1. if there's one thing i hate* it's patients who grunt. honey, i am fairly certain i am not giving you oral pleasure. yes, it's oral, but no, it's not pleasure (although i do like me a good teeth cleaning), so please quit it with the grunting and the little tiny moans. it is disturbing. it is gross. it makes me feel even more unclean than all the blood i carry home on my skin. so QUIT IT!
2. today was a work day, followed by laundry, followed by a walk to the fringe whereupon i was assaulted by such an overwhelming feeling of ennui that i called everyone i knew. ok, i only called two people, but it felt like i was sitting by my phone for hours, grounded by my evil parents, forbidden from doing anything fun ever again ever. and nobody was home. i left messages and went for a vietnamese sub, because where else can you get such a delicious conglomeration of flavours for only four dollars? sadly, they were out of pearls for bubble tea, but such was the sadness of my afternoon that i was not at all surprised and put it down on the already teetering pile of my white privileged middle class tragedies.
3. suddenly! out of the woodwork! people! phone calls! chit chats! films with catherine deneuve with seriously weird disjointed song and dance numbers! (gerard depardieu! not peeing but dancing!)
4. then an i-pod enhanced walk home, because again nobody answered their phone thus saving me from what would surely have been far too many beer garden beverages, then some home-made pickle sandwiches (it's a polish thing, and when the pickles are home made, as mine are, then it's a thing of much culinary beauty) and a new william gibson novel in which i wish i was every single character. are there people that cool? why can't i meet them (no offence, pals, you're all pretty damn special and all, but come on! william gibson's peeps are the bee's knees!)? and where does a gal go for an anime haircut? these are things i need to know.
5. now i'm waiting for mr. monkey who is either at his parents' place turning pieces of metal into magical bits of the recumbent tricycle he's building, or screwing his mistress. at this point, the wine having nicely massaged my brain cortex into mellow insensibility, it matters not one whit.
6. still, i have wasted the last 7 years of my life and i deserve to be taken out back and whacked repeatedly on the noggin with something that'll wake me the hell up.
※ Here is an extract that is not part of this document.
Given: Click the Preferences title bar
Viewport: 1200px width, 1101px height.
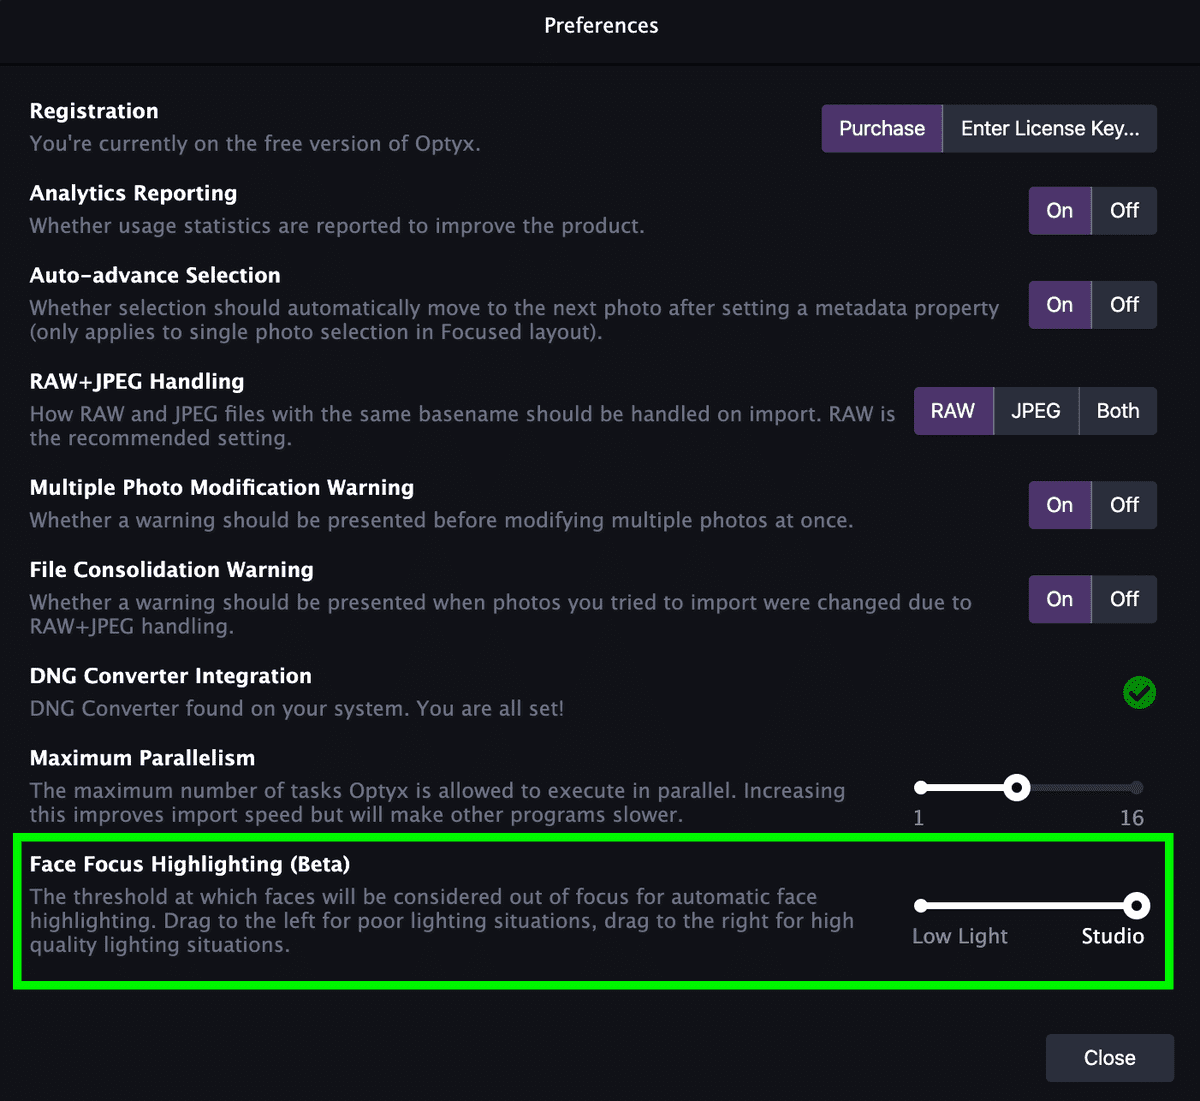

6a. these last few months i have been having a mid-life crisis, the main theme of which is: oh, for my lost youth, which was filled with so many possibilities. of course, and this is immediately obvious to anyone with even several functioning brain cells, i still have a hell of a lot of time left to me (if you are clairvoyant and know otherwise, keep it to yourself) (or maybe not, maybe i need the kick in the pants which an impending death my provide) (unless it's really soon, in which case i'd rather spend my remaining days (hours?minutes?) in blissful ignorance) and i can still do stuff. so do stuff already. DO IT! (you know it's bad when you bore even yourself with this unending whine of "what shall i be when i grow up?).
7. and so we come to an end of another wine-fuelled post. if you've missed me, i know what you'll say: hey! woman! drink more! write more! but you see, i am drinking more but this usually results in early sleep, inappropriate fanfic fantasies involving handsome men in tight pants on horses, and a headache the next day. creativity? not so much.
*yes, yes, YES. i know there are many things i hate. this is one of them, and, when it happens, it overshadows all the other things i hate. but when i'm complaining about this, i haven't forgotten world hunger or hitler, ok? ok.